Marketing budget: come allocarlo nel 2026, secondo DB Agenzie Italia

L’allocazione del budget marketing è una delle decisioni più strutturanti dell’anno aziendale. Per molte imprese italiane è anche una delle più ripetitive: si confermano le voci dell’anno precedente con piccoli aggiustamenti, si sposta qualche punto percentuale tra canali, si firma e si parte. È un metodo che ha funzionato per anni in mercati stabili, ma che fatica a tenere il passo in fasi di trasformazione strutturale. Vale la pena ripensare l’allocazione con criteri più aggiornati.

Le quattro voci da rivedere nel 2026

Quattro voci, in particolare, meritano un ripensamento meditato per il 2026. La prima è il bilanciamento tra brand e performance, dove molte aziende italiane si scoprono oggi sbilanciate sul performance e in difficoltà sui risultati incrementali. La seconda è l’investimento in presenza editoriale esterna, che ha smesso di essere un’attività di nicchia e sta diventando un canale di costruzione brand fondamentale. La terza è il budget dedicato a formazione e a tool, che riflette la maturità della funzione marketing. La quarta è la riserva per la sperimentazione, troppo spesso sacrificata in fase di pianificazione.

I tre criteri di allocazione

Per costruire un budget che regga la prova del 2026, conviene applicare tre criteri. Primo: allineamento agli obiettivi di business, con esplicita traduzione di quanto budget va a quale obiettivo. Secondo: equilibrio temporale tra leve di breve e di medio periodo, evitando di sovra-investire su attività che producono risultati immediati a scapito di quelle cumulative. Terzo: flessibilità incorporata, con una quota riservata a riallocazioni in corso d’anno in funzione di evoluzioni di mercato.

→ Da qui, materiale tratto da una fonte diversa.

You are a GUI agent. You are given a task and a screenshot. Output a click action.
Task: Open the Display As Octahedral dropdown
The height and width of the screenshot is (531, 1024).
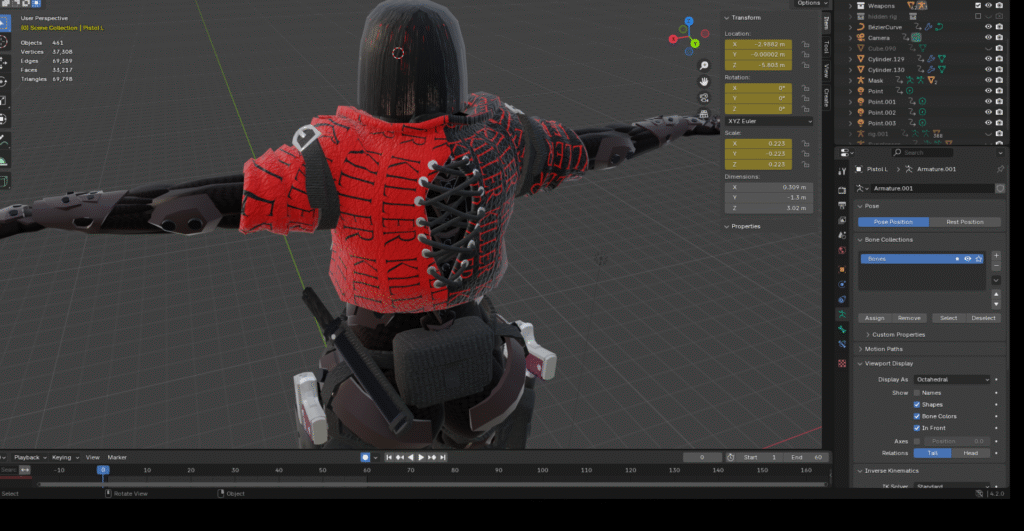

Le voci che spesso si trascurano

Esistono voci che, nelle pianificazioni italiane, vengono sistematicamente sotto-dimensionate. La produzione di contenuti propri di qualità, fondamentale per nutrire ogni altro canale. La gestione attiva della reputazione online, soprattutto delle recensioni. La presenza editoriale su testate riconosciute, che alimenta visibilità SEO e citazioni AI. La formazione del team interno, che impatta direttamente sulla qualità di ogni euro speso. Sono voci con ROI non immediato ma con effetti cumulativi importanti.

Come misurare l’efficacia complessiva

Più che misurare il ROI di ogni singola voce, conviene introdurre indicatori di efficacia complessiva del marketing: rapporto tra costo di acquisizione cliente e lifetime value, share of voice rispetto ai concorrenti, brand search organico, qualità del funnel di vendita. Sono metriche che restituiscono la salute complessiva del sistema, e permettono di intervenire sulle voci specifiche con maggiore consapevolezza.

Per le imprese italiane che vogliono affidarsi a partner specializzati per ottimizzare l’allocazione del budget, il portale DB Agenzie Italia.it offre una directory delle agenzie italiane di digital marketing organizzata per provincia accanto a un magazine con approfondimenti sulla strategia e sui principali canali. È un punto di partenza utile per costruire la propria short-list di fornitori da valutare.

Conclusioni

Il budget marketing 2026 non si costruisce ricalcando quello del 2025 con piccoli ritocchi. Si costruisce mettendo in discussione le abitudini, allargando lo sguardo a leve trascurate, integrando metriche di salute complessiva. È un esercizio impegnativo, ma è anche quello che separa le aziende che continueranno a crescere da quelle che, fra due anni, scopriranno di aver rimandato troppo le decisioni difficili.